EXCERPTED RECORDS
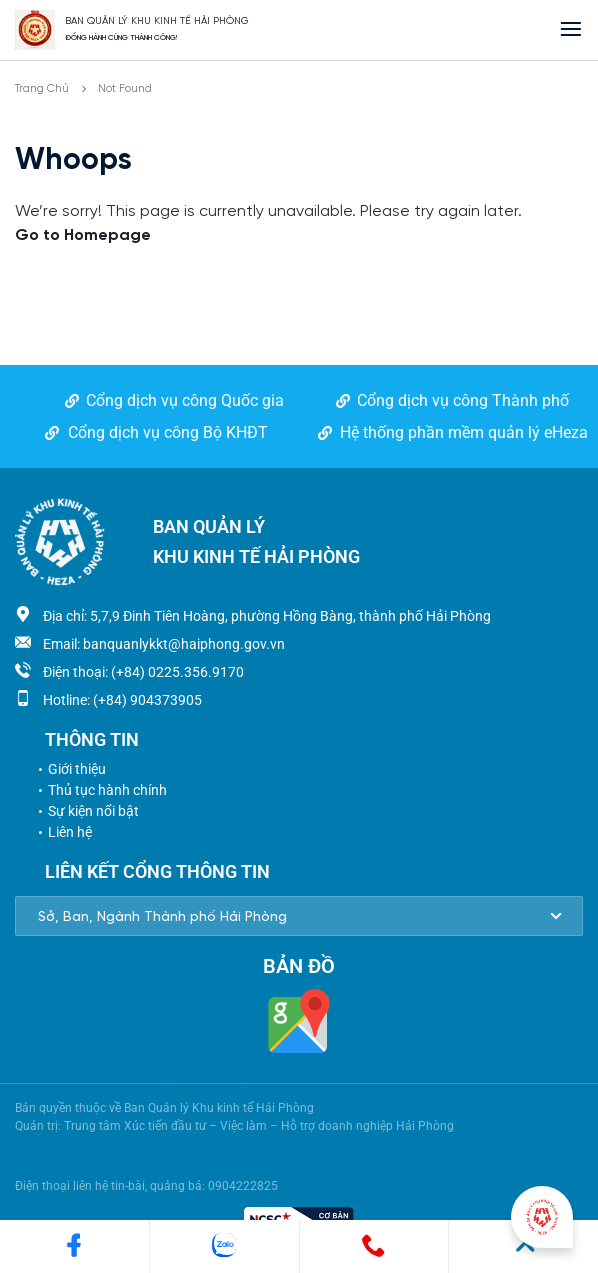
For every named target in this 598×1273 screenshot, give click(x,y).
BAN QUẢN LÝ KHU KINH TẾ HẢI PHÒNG (157, 21)
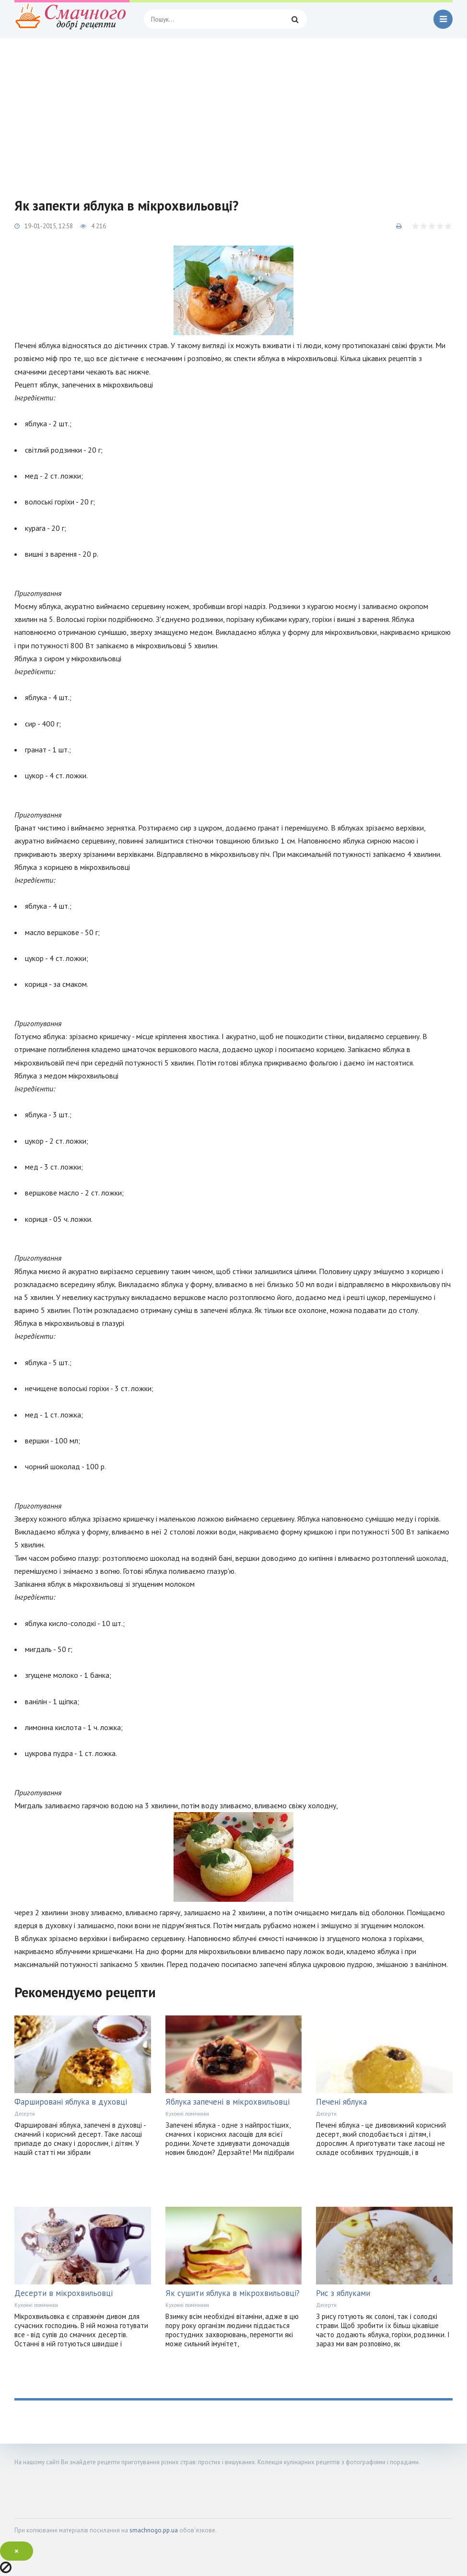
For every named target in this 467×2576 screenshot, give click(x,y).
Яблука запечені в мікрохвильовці (227, 2101)
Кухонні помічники (187, 2113)
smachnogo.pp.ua (153, 2530)
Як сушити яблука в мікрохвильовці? (232, 2293)
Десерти (24, 2113)
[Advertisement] (233, 110)
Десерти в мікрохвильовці (63, 2293)
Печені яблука (341, 2101)
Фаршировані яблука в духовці (70, 2101)
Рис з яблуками (343, 2293)
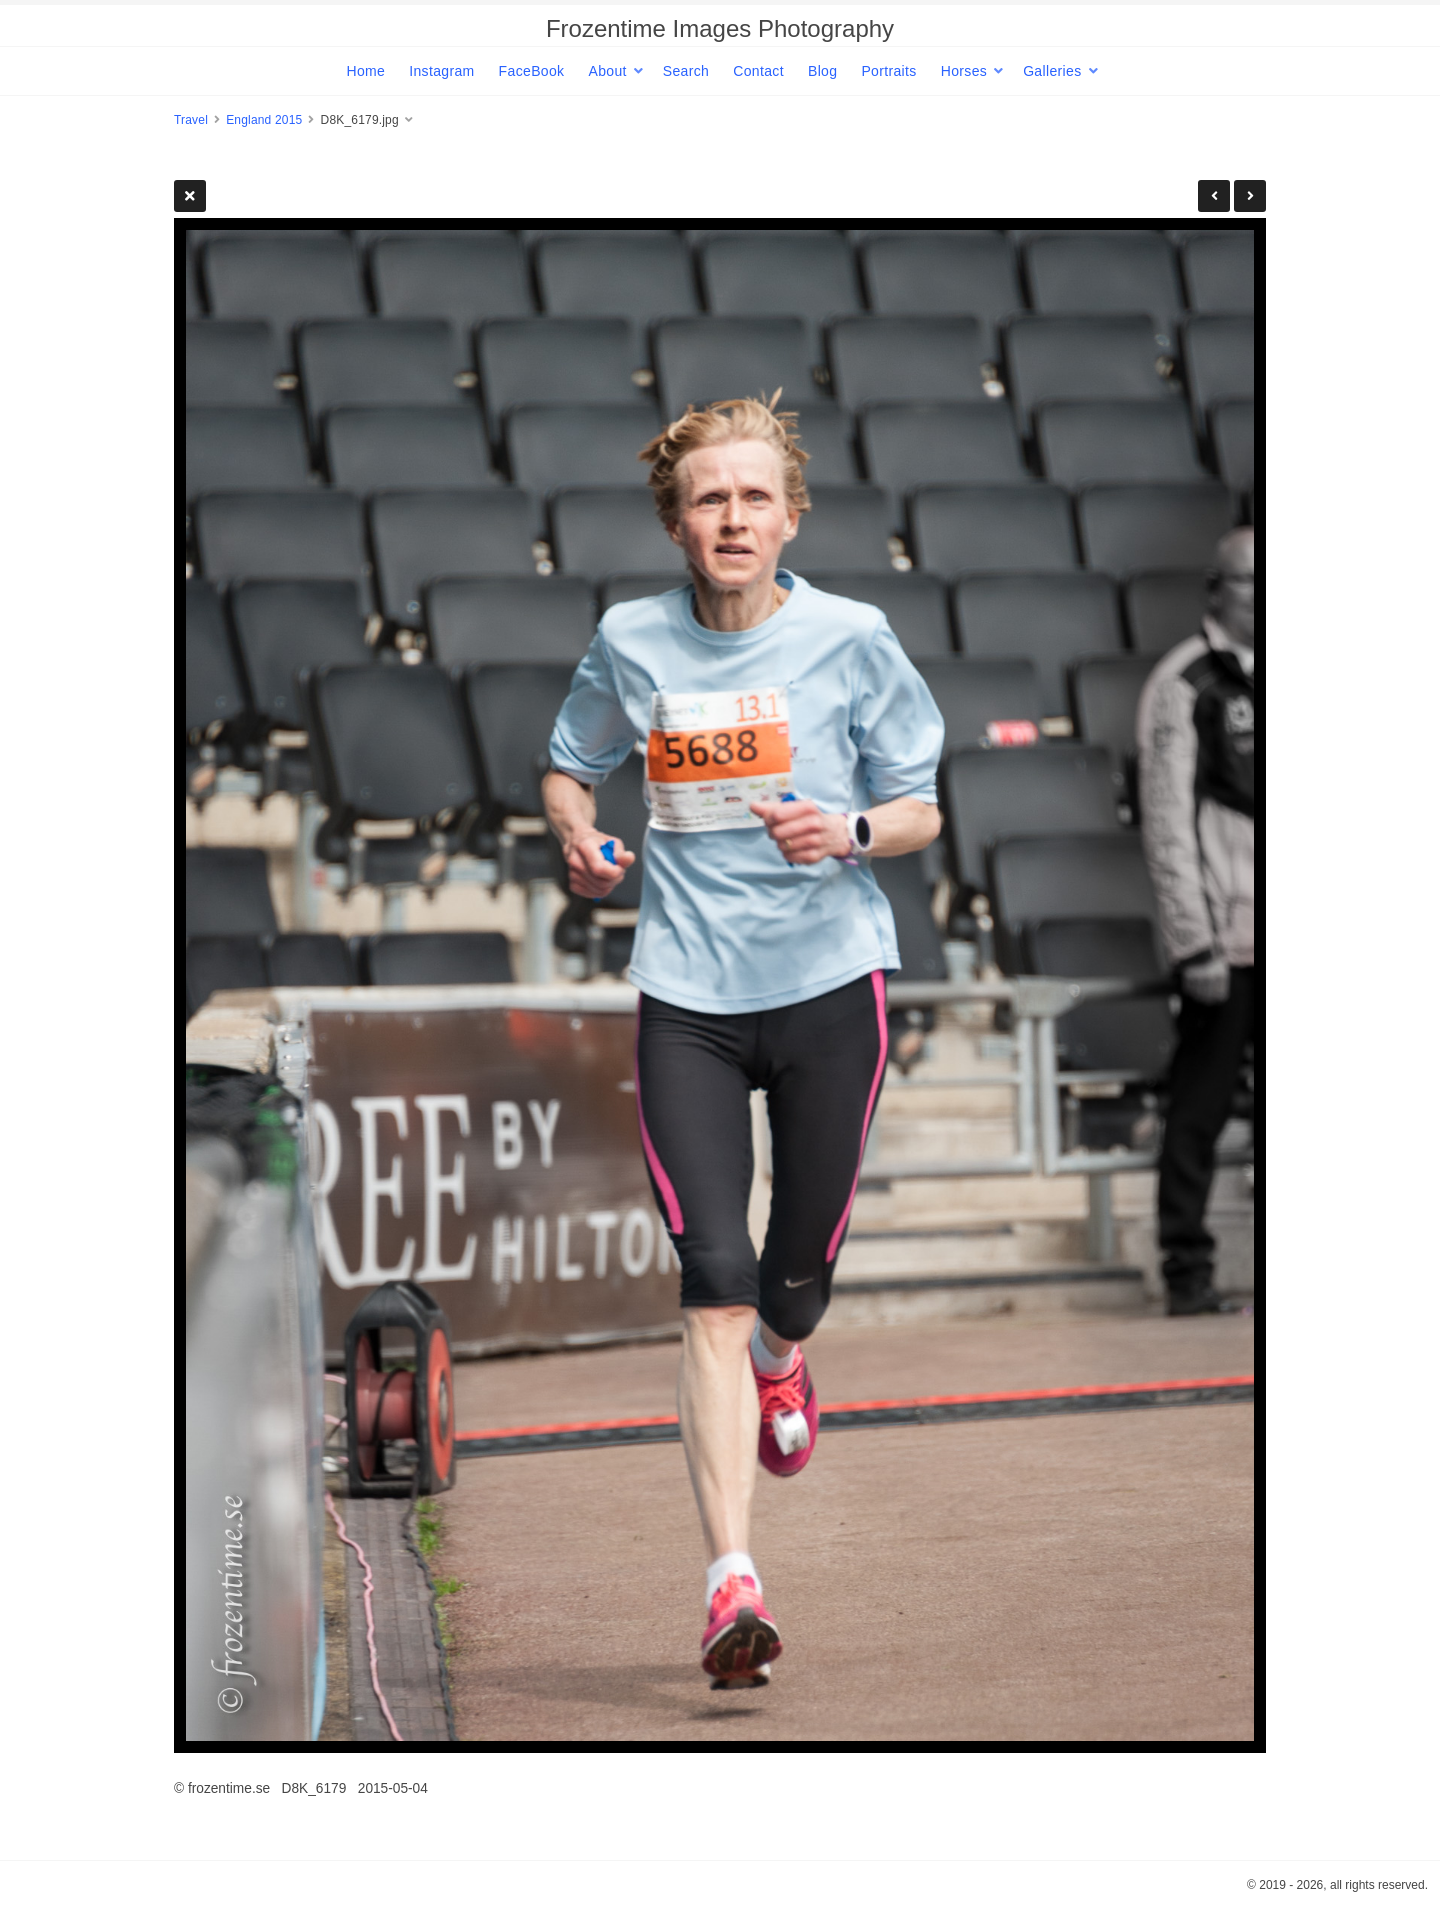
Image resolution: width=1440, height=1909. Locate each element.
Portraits (888, 71)
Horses (964, 71)
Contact (758, 71)
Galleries (1052, 71)
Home (365, 71)
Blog (822, 71)
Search (686, 71)
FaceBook (532, 71)
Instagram (441, 71)
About (607, 71)
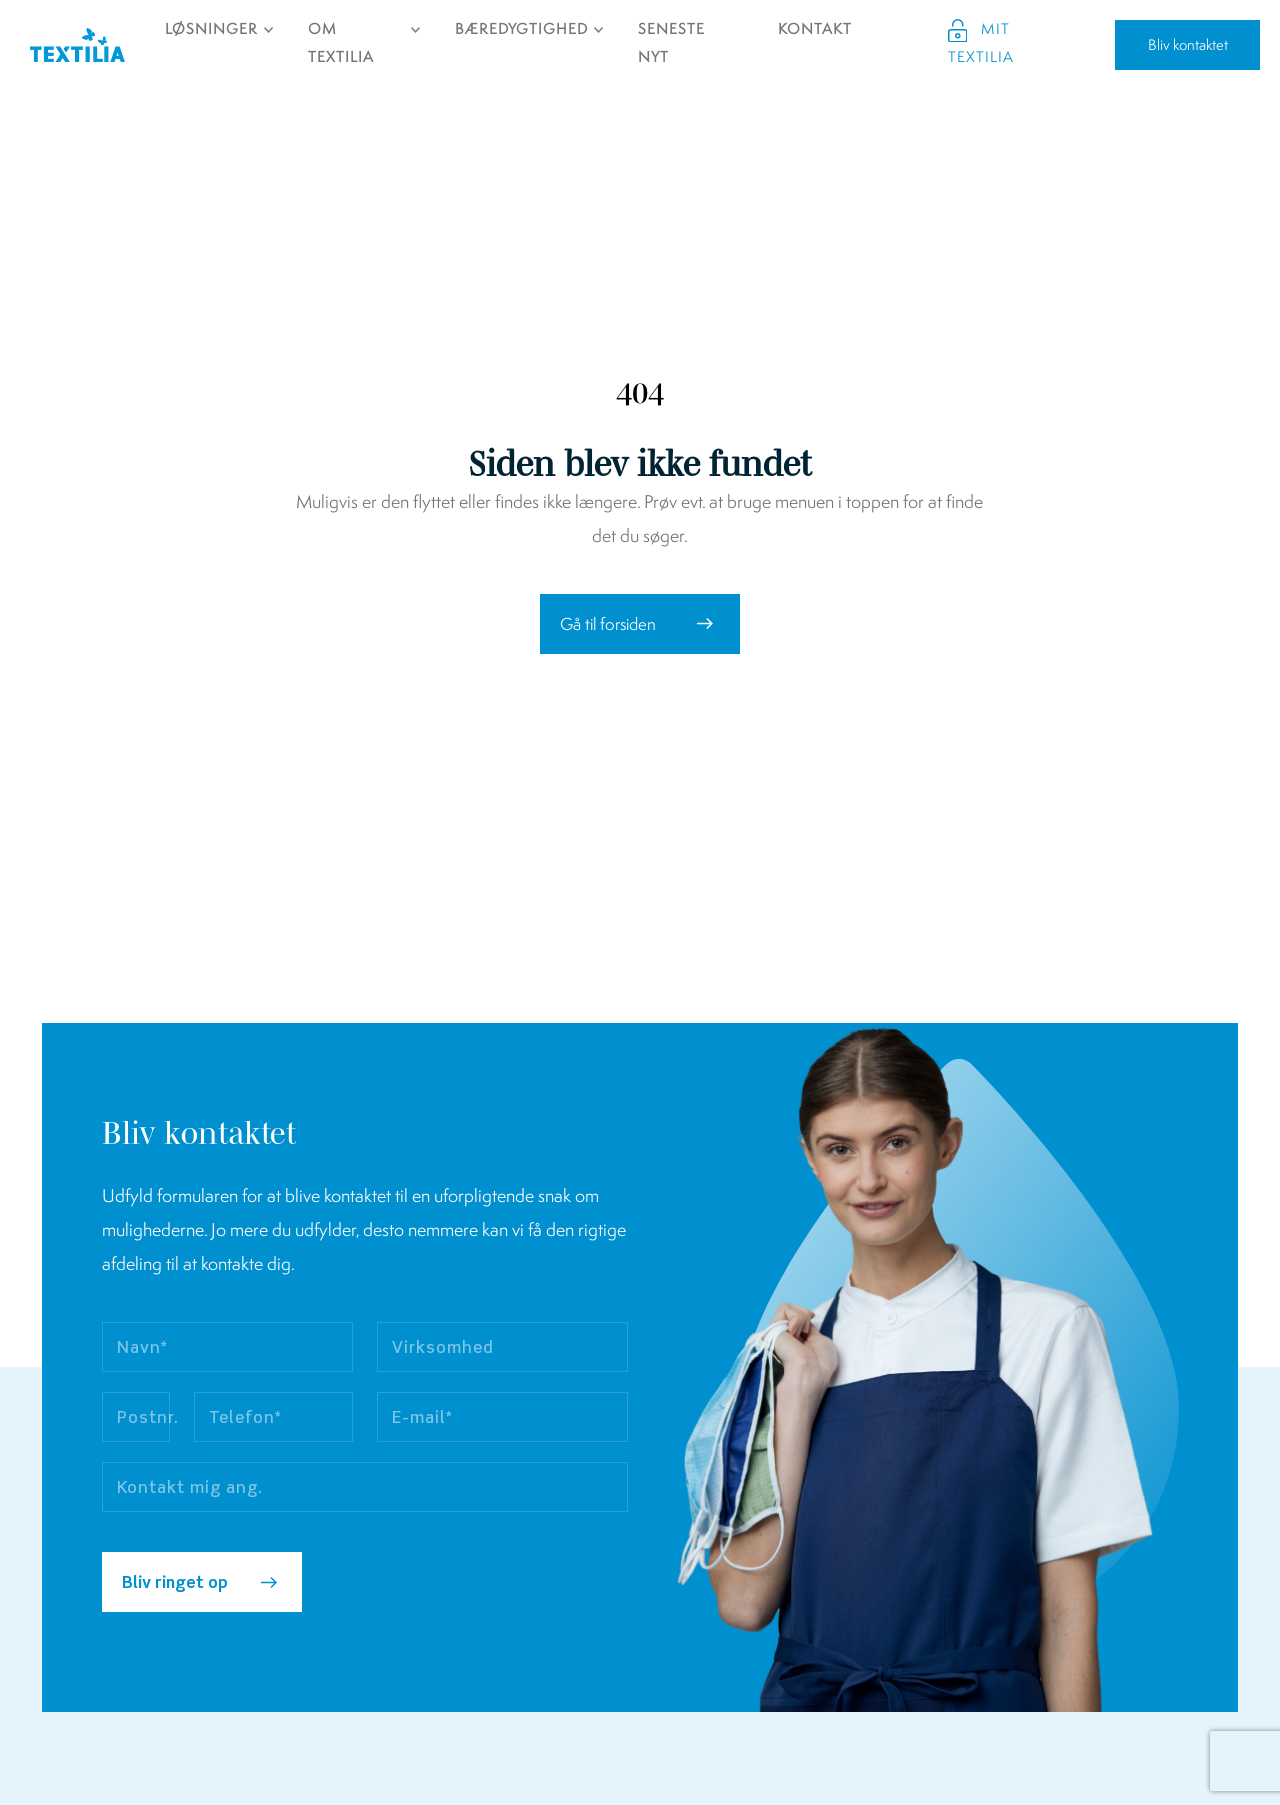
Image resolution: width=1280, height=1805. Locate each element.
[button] (640, 624)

EXERCISE OBJECTIVE
Rewrite all the records above, replacing "Locate each element" with "Find each element" and leaving everything else unchanged. Omit the pictures.

RESULT OF THE TASK
For every named target in this 598×1273 screenshot, give click(x,y).
BAN QUẢN LÝ KHU KINH TẾ HẢI PHÒNG (157, 21)
For every named target in this 467×2576 screenshot, give click(x,y).
Яблука запечені в мікрохвильовці (227, 2101)
Кухонні помічники (187, 2113)
smachnogo.pp.ua (153, 2530)
Як сушити яблука в мікрохвильовці? (232, 2293)
Десерти (24, 2113)
[Advertisement] (233, 110)
Десерти в мікрохвильовці (63, 2293)
Печені яблука (341, 2101)
Фаршировані яблука в духовці (70, 2101)
Рис з яблуками (343, 2293)
Image resolution: width=1440, height=1909. Find each element.
Portraits (888, 71)
Horses (964, 71)
Contact (758, 71)
Galleries (1052, 71)
Home (365, 71)
Blog (822, 71)
Search (686, 71)
FaceBook (532, 71)
Instagram (441, 71)
About (607, 71)
Image resolution: width=1280, height=1805. Find each element.
[button] (640, 624)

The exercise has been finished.